Oatmilk in particular has gained a massive following due to its creamy consistency, growing 44 times in popularity in just a three-year span between 2019 and 2022.
The rise to prominence of plant-based milk was virtually inevitable, with dairy’s popularity waning for the better part of a century.
“Milk consumption is down 42 per cent from what it was a half-century ago—from 247 pounds per person in 1975 to just 144 pounds today, and that has put a squeeze on dairy farms. There are about half as many dairy farms as there were in 2003, a loss of more than 38,000 licensed operations,” reported CBS News in 2022.
According to the USDA, milk consumption in the United States has been trending downward for more than 70 years, with the exception of one specific use: inside hot beverages.
Fewer Americans are drinking cow’s milk as a beverage or adding it to their cereal — but the milk that people add to their coffees and teas has undergone no statistically significant changes in at least two decades. Plant-based milk is changing that.
With greater availability in supermarkets, diversity of choice, and ever-better price parity, plant-based milk is steadily replacing cow’s milk in coffee culture.
A 2019 survey found that just 5 per cent of survey respondents identified as vegan, yet 72 per cent had tried a plant-based milk alternative, with 60 per cent confirming they tried these products in a coffee shop setting.
The industry’s shift can somewhat be attributed to activists’ influence, but more often than not it’s a matter-of-fact business decision. Coffeeshops are paying attention to market trends and adapting accordingly.
In normalising plant milk and leaving dairy milk behind, coffee shops are meeting consumers’ demand for plant-based options—and advancing their own goals.
Research suggests that young people feel a sense of shame when consuming dairy. Pan-European dairy co-op Arla found that 49 per cent of Generation Z (Gen Z) felt ashamed to order dairy products in public in front of their peers, and 57 per cent plan to give it up altogether.
This generational divide is mirrored elsewhere: Forty-three per cent of Americans who bought alternative milk were 35 or younger.
Indeed, younger generations are fueling the rise of plant milk.

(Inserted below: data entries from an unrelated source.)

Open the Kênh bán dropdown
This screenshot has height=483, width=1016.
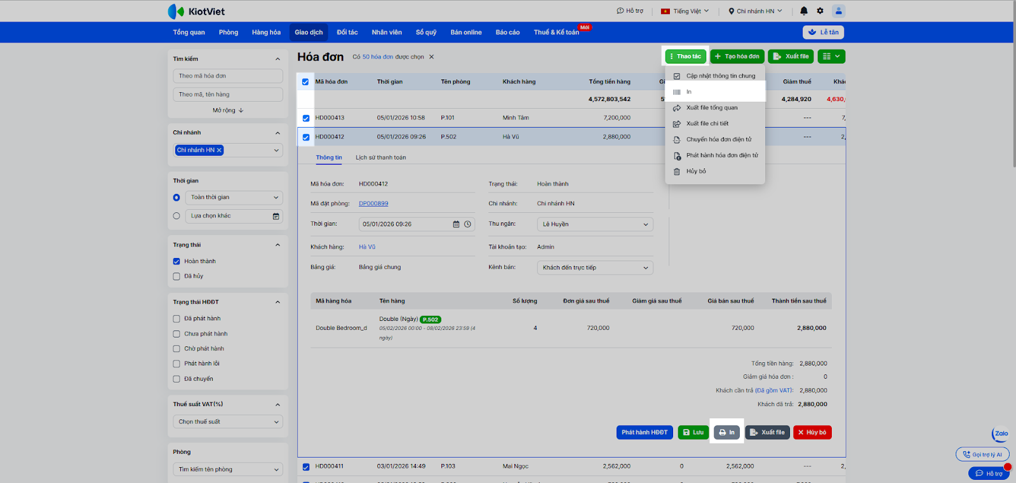[594, 268]
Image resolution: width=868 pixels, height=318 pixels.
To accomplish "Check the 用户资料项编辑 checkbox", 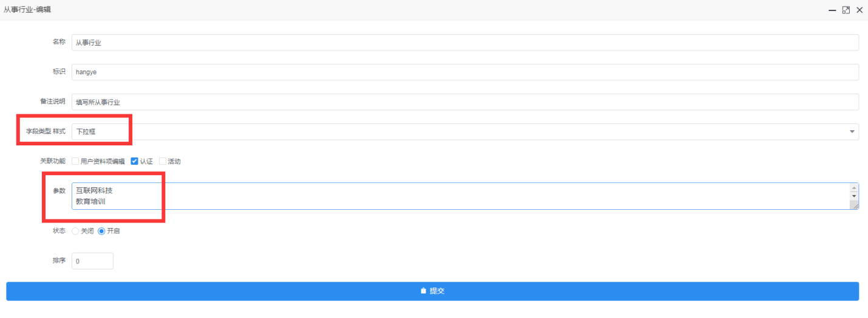I will (x=75, y=161).
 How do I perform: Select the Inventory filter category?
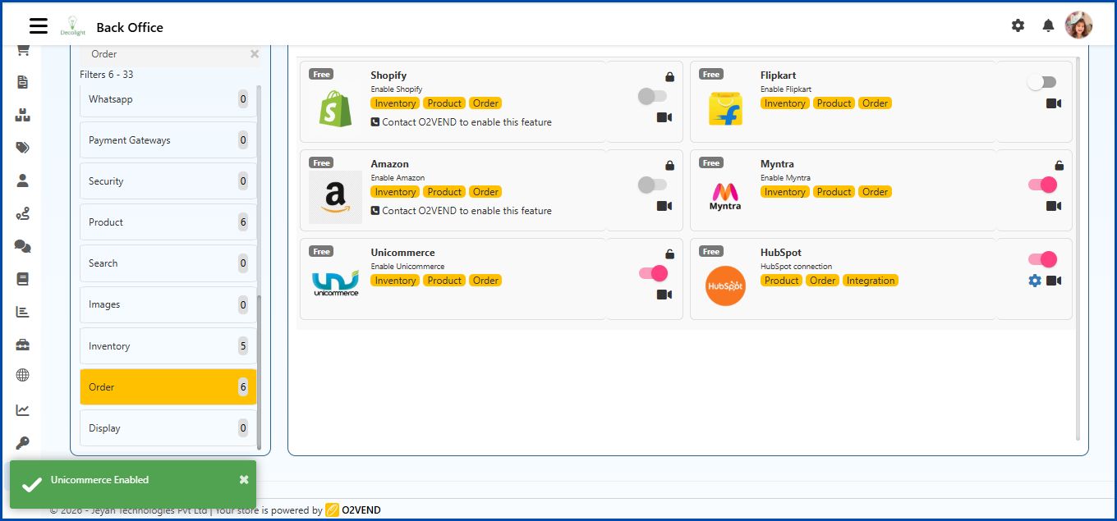pyautogui.click(x=168, y=345)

Those same young people are dedicated coffee house consumers. A third of Gen Z consumers buy five or more foodservice beverages every week, and nearly half of millennials are spending more on coffee than they’re investing in their own retirement accounts.
In revolutionising the space with new non-dairy norms, coffee shops are able to widen their appeal to young adults, as well as those with non-dairy diets for other reasons, including veganism, kosher, and lactose intolerance/sensitivity.

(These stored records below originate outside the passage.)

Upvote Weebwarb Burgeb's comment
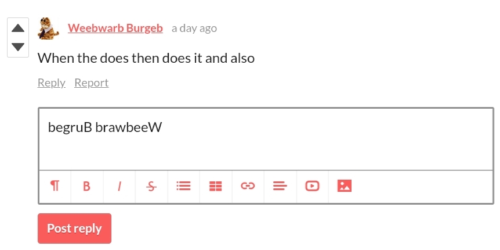500x250 pixels. point(18,28)
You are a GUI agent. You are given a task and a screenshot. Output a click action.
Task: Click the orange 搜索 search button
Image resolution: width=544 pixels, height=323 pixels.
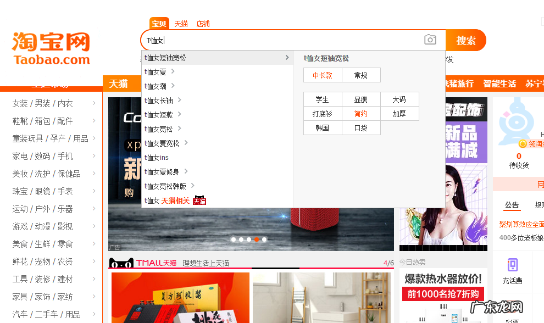point(467,40)
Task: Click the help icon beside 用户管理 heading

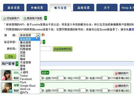Action: 17,64
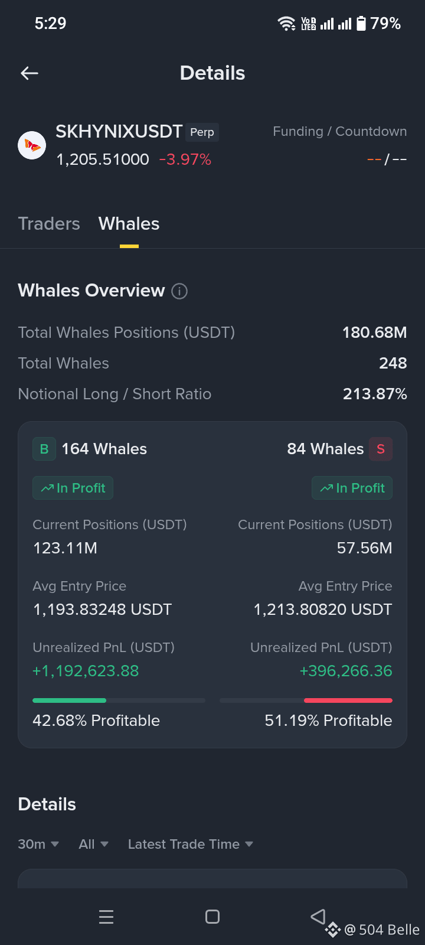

As customers move from dairy to plant milk, there is a powerful climate impact, as businesses can drastically reduce their environmental footprint. One non-dairy latte saves 0.143 kg of carbon dioxide-equivalent greenhouse gas emissions.

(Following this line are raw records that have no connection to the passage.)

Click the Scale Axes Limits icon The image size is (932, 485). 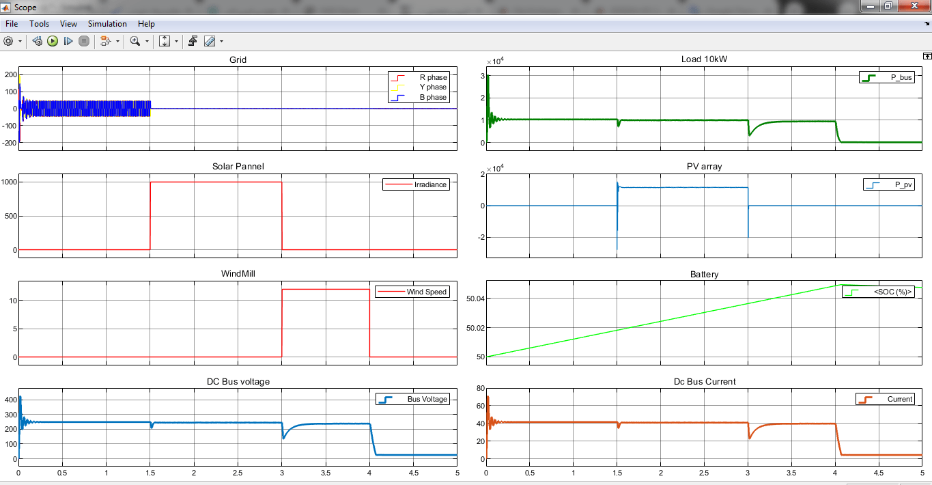tap(165, 41)
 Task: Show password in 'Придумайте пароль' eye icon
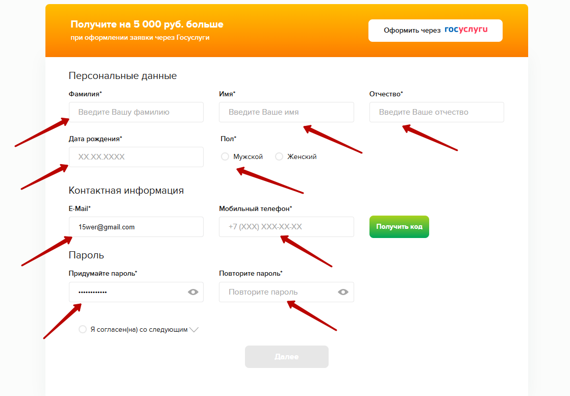coord(193,292)
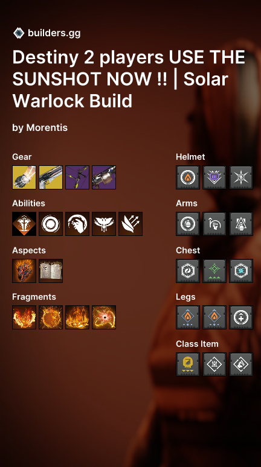Select the Sunshot hand cannon icon

(51, 177)
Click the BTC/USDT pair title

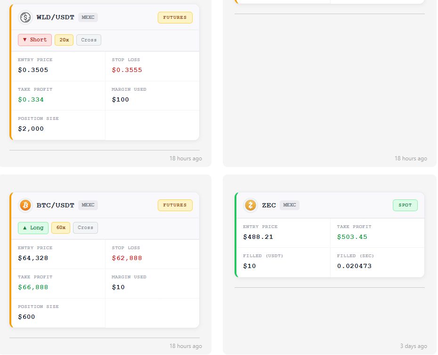[55, 205]
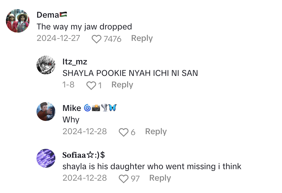
Task: Select the 7476 like count on Dema's comment
Action: [112, 39]
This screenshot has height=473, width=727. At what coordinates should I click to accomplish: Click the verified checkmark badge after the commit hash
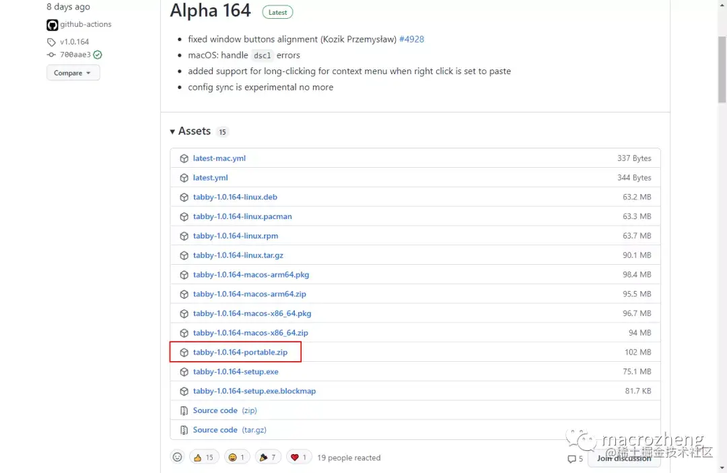click(x=98, y=55)
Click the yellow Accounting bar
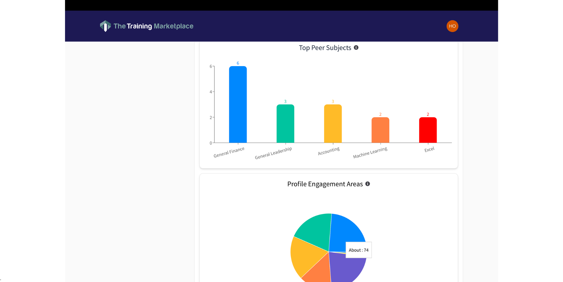 click(x=333, y=124)
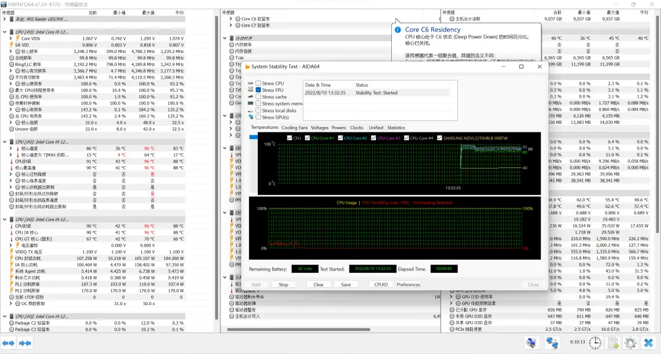Click the expand columns double-arrow icon
The height and width of the screenshot is (354, 661).
(x=8, y=343)
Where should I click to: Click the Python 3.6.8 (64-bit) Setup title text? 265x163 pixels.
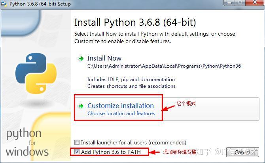click(40, 4)
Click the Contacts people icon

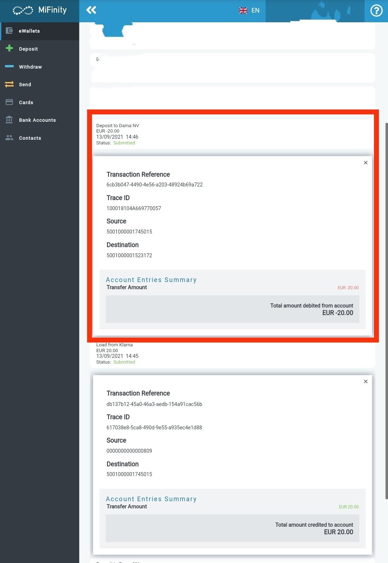click(x=9, y=138)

Scaled up, the effect would be significant: On an average day, Starbucks sells 4 million cups of coffee. By its own admission, dairy is the largest source of Scope 3 emissions for Starbucks; 21 per cent of its supply chain emissions come from the production of dairy—as much emissions as packaging, waste, and food combined.
On both the economic and climate fronts, the transition to non-dairy milk is a win-win for coffee shops.
Perhaps the simplest way for coffee shops to make plant-based diets more equitable is to eliminate fees on vegan milk. It is standard industry practice for coffee shops, cafes, and quick-service restaurants to charge customers extra when substituting cow’s milk with a plant-based alternative.
This upcharge can cost anything from a dime to over a dollar. Businesses’ common refrain is that plant-based milk costs more to purchase, so it’s fair for them to pass on the cost to the customer. Unfortunately, the ethics aren’t as black-and-white as businesses would like to believe.
The reason cow’s milk is cheaper than plant-based alternatives is that animal agriculture is heavily subsidised.
Moreover, any cost passed on to the consumer will not be distributed equitably; upcharges don’t penalise vegans alone. Upcharges also impose a financial burden on the lactose intolerant, as well as members of various religious groups who abide by restricted diets.
An interfaith coalition made headlines in May 2022 for demanding that Starbucks stop charging extra for vegan milk alternatives.
Composed of Christian, Hindu, Buddhist, and Jewish leaders, the group cited a laundry list of reasons for their opposition, from animal welfare to lactose intolerance to imposing taxes on certain lifestyles discriminately.
Starbucks eliminated the upcharge at all of its 1,020 locations in the United Kingdom, following public pressure from the nonprofit Switch4Good. In the US and elsewhere, activists are pressing for the same.
Coffee chains that have eliminated plant milk upcharges at all locations include Pret A Manger, Philz, and Noah’s New York Bagels.
Biggby Coffee has selectively eliminated the charge for soymilk and coconut milk but not for oat or almond.
PETA successfully petitioned Panera Bread to drop its upcharge, but the only non-dairy alternative offered is almond milk.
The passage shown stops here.